Why not jump on his words for
that AHA! moment? Especially from the likes of the consummate White
House insider. As this is a subject of great interest to me I provide
the following opinion and educated hunch.
First, in full
disclosure, I’ve never witnessed or viewed anything that I could or
would remotely categorize as extraterrestrial, UFO-esque and/or the
like. In fact, I never gave the subject much thought for most of my
life, choosing instead to believe the oft-cited trope that folks who
claim to have observed flying space critters were usually drunk, draft,
hallucinating or combinations thereof. I’d laugh at the usual account of
some hayseed roused from sleep in his double-wide only to be anally
probed by some macrocephalic, almond-eyed central casting ET.
After all, the notion was preposterous. Right?
Wrong.
Enter
the Internet and my road to Damascus moment. I happened upon the work
of Mr. Friedman, a nuclear physicist and University of Chicago classmate
of Carl Sagan, and immediately delved into the subject. I simply had no
idea the amount of first-hand accounts, eyewitness testimony, reports
and radar records, you name it, that comprised the repository of data.
Not to mention the oft-yet misquoted
Project Blue Book Special Report No. 14.
Yes, No. 14! What about 1-13? Good question, but that’s for another
time. But suffice it to say that as for the plenitude of data that you
will find when you dip into this subject, the level of misunderstanding
and disinformation is simply amazing.
Amazing when you consider the
certitude employed by those who emphatically reduce the subject to
mythology and folklore.
But what about the media and their
reluctance and refusal to give any attention to the matter? Here are my
suppositions, hypotheses and theories.
Institutional bias. The
media reflect the world around us. They take no chances, buck no
convention and challenge no public opinion. As far as they know, any
suggestion as to the viability of the theory that aliens or
extraterrestrial biological entities (EBEs) exist or have been spotted
is a no-no. Similar to the notion of the conspiracy theory, these
subjects represent a journalistic no man’s land and the unwritten rule
is that if coverage of any form is had it will be in a jocular
presentation, minimizing any suggestion of the story’s veracity or
verity. In other words: It’s understood that it’s to be disregarded.
Scientific
illiteracy. This represents the crux of scores of issues that are given
short shrift or ignored altogether by an increasingly juvenescent
newsroom. Newsers have been told that interstellar travel is pert near
impossible for a host of reasons they’ve yet to verify or attempt to
comprehend. Unimaginable distances, limitations on light speed are but a
few. They’ve simply accepted what is to be excepted.

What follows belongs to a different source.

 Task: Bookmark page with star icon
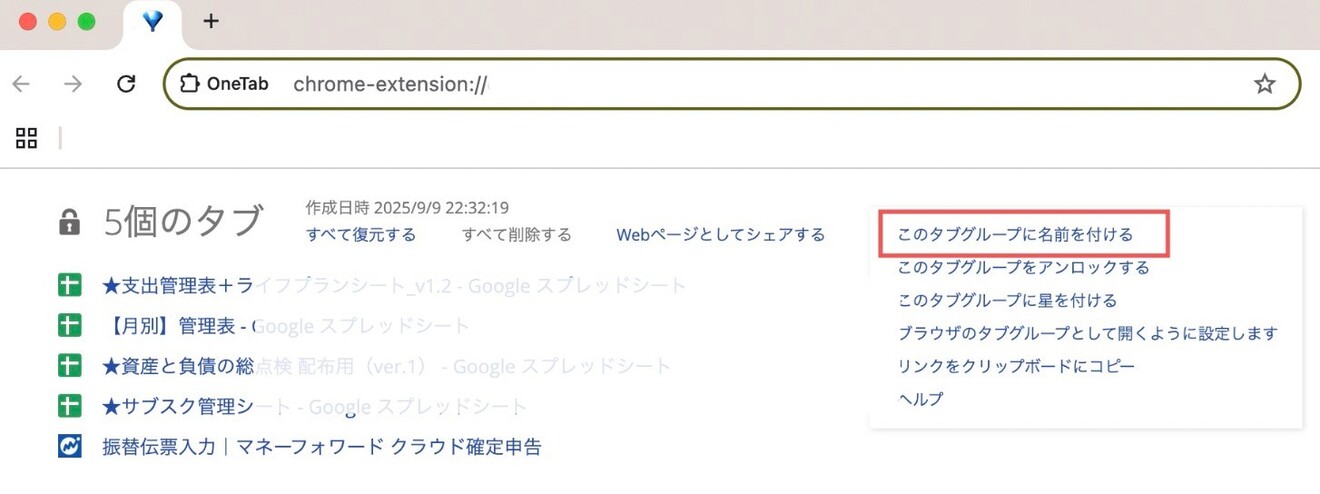1265,84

Blind acquiescence and patellar, Pavlovian governmental obeisance.
The last thing your government would want is for there to be an
acceptance of the notion that not only have we been visited (and are)

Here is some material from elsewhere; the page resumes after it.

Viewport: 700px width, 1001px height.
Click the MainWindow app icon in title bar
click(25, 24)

but that evidence of such has been kept from the masses. And not because
of the usual theory posited that we would run into the streets crazed
and panicked à la the 1938 Mercury Theatre’s War of the Worlds, but
because interstellar travel most probably involves a means of a
locomotion source that didn’t involve chemical combustion such as
antigravitic propulsion. And when petrochemical combustion in particular
is not necessary, can you imagine the impact this would have on a world
economy dependent on the petrodollar and petrocracies?
The
dissolution of nationalism and the emergence of the “Earthling.” Just
imagine what the world would look like reconfigured to think not as
mini-jurisdictional borders such as countries or tribes, sects,
religions and the like, but as a complete and contiguous assemblage of
Earthlings. So long jurisdictional tiffs. Adios, religious disquietude.
Toodle-oo, nationalism and sectarian identification. Hello, fellow
inhabitants. “Kumbaya” meets “We are the world.”
Now, let me
remind you what the media believe are critical and worthy of mention
without surcease – Steve Harvey’s Miss Universe misfire, the latest
viral video of a duck playing the piano and anything Donald Trump
related. No, that’s front page. That’s the lead. But the umpteenth
sighting of potential interstellar, extraterrestrial intelligent craft?!
Nope. Not interested. They’re just too busy.